I think I must be in the mood for spring because the combination of raspberries from my garden and oranges sounds so bright and sunny. I really like making muffins as opposed to a loaf when I need something quick that I can put into my kid’s lunches, I usually make a big batch (like this one) and freeze most of them, then I just grab a frozen muffin and put it in a ziplock and into my kids lunches. Being frozen keeps them from getting squished and they defrost really quickly so they’re ready to eat in an hour or so. The last bonus to freezing them is you don’t have to bake fresh muffins all week to have them available all week… muffin hack!
Just like my Lemon Raspberry Loaf you need to peel off the skin from the oranges or zest them in some way, I like to use a soft fruit peeler to take off the zest from citrus, it makes the job quick and easy and doesn’t take the pith (the bitter white stuff under the zest) with it. Then you will need to remove the remaining peel to get the flesh of the orange separated. I know this sounds complex but it’s really easy and it’s how you’ll get a big punch of flavor from any citrus fruit without using artificial extracts. I use a bullet style blender to blend the zest and juice with some sugar into a pulp; I do this step first so it’s ready to go.
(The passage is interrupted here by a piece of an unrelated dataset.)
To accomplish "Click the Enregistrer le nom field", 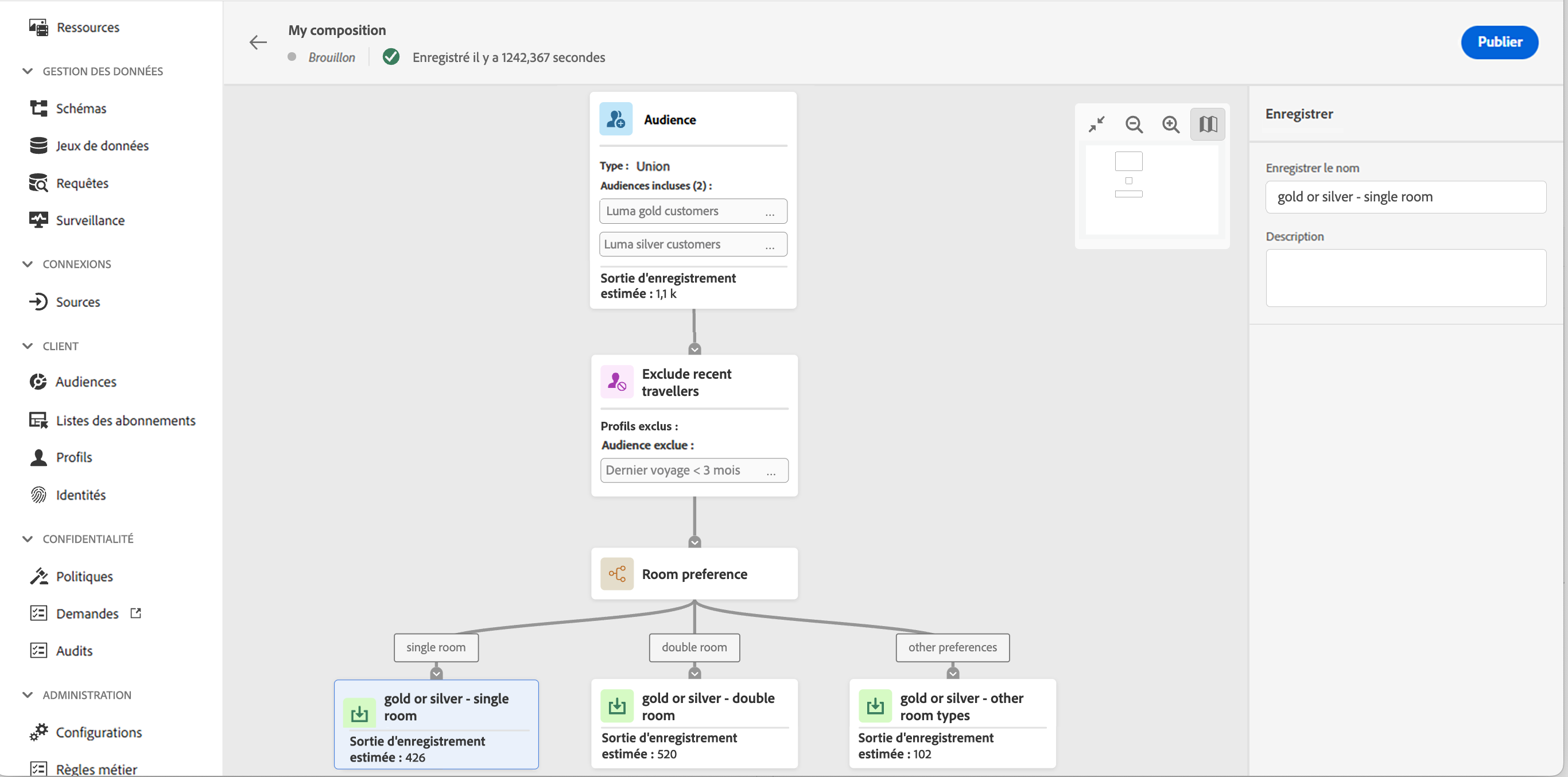I will 1406,197.
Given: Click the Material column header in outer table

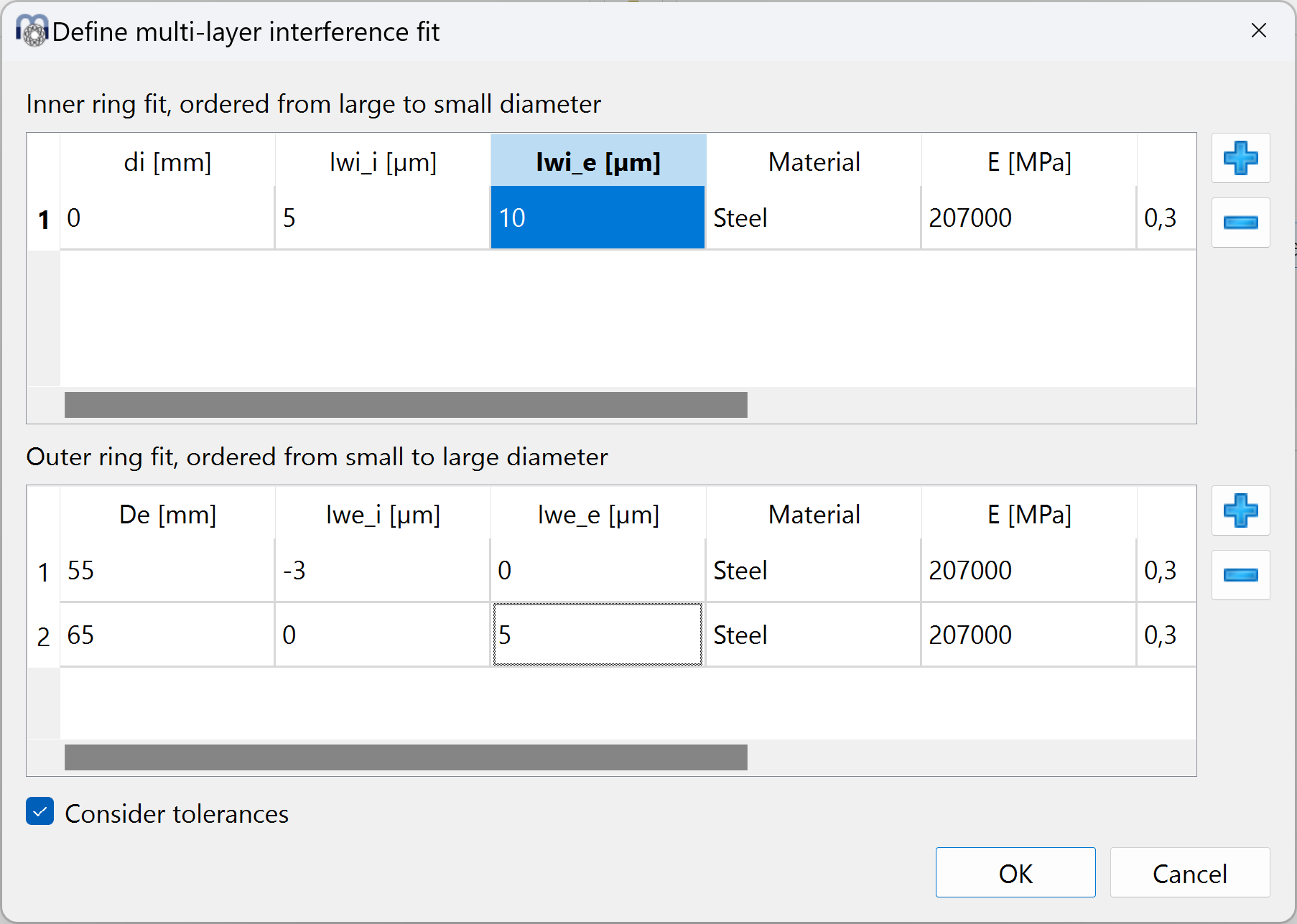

Just an FYI to make it that much more successful, when making any kind of cake recipe, it’s always best to have your ingredients at room temperature. It’s not essential so don’t give up if you forgot but basically when you add cold ingredients to a fat based product, in this case butter, it solidifies the butter and you can end up with some greasy spots in the finished product. To make eggs room temperature quickly, just submerge them in some hot tap water for 5 minutes or so and if you’re adding milk to a batter, just microwave it for approx. 30 seconds.
Orange Raspberry Yogurt Muffins
30g Orange Peel, blended to a pulp
234g Orange Flesh, blended to a pulp
90g Butter, softened
465g All Purpose Flour
136g Eggs (approx. 3)
12g Baking Powder
5g Baking Soda
1/2 Tsp. Salt
195g Plain yogurt
150g Frozen Raspberries
Preheat your oven to 325F, (350F if using convection). Line muffin pans with paper liners to have them ready to go.
Remove zest and flesh from the oranges as described above and blend with 50g sugar to a pulp, set aside. Cream the butter with remaining 275g of sugar until light and fluffy, approx. 2 minutes on medium speed. Add eggs andmix to combine. Add orange pulp and mix to combine In a seperate bowl, add flour, baking soda, baking powder and salt and whisk together to evenly distribute leveners. Add half of the flour mixture to the butter mixture and mix to combine. Add the yogurt and mix to combine. Add the remaining flour and mix to combine and then keep mixing on low speed for approx. 1 minute to develop some structure. Fold the frozen raspberries into the batter by hand (using a spatula). Evenly distribute the batter into each muffin cup. Bake until a toothpick inserted into the center comes out clean, approx. 25-30 minutes. Enjoy!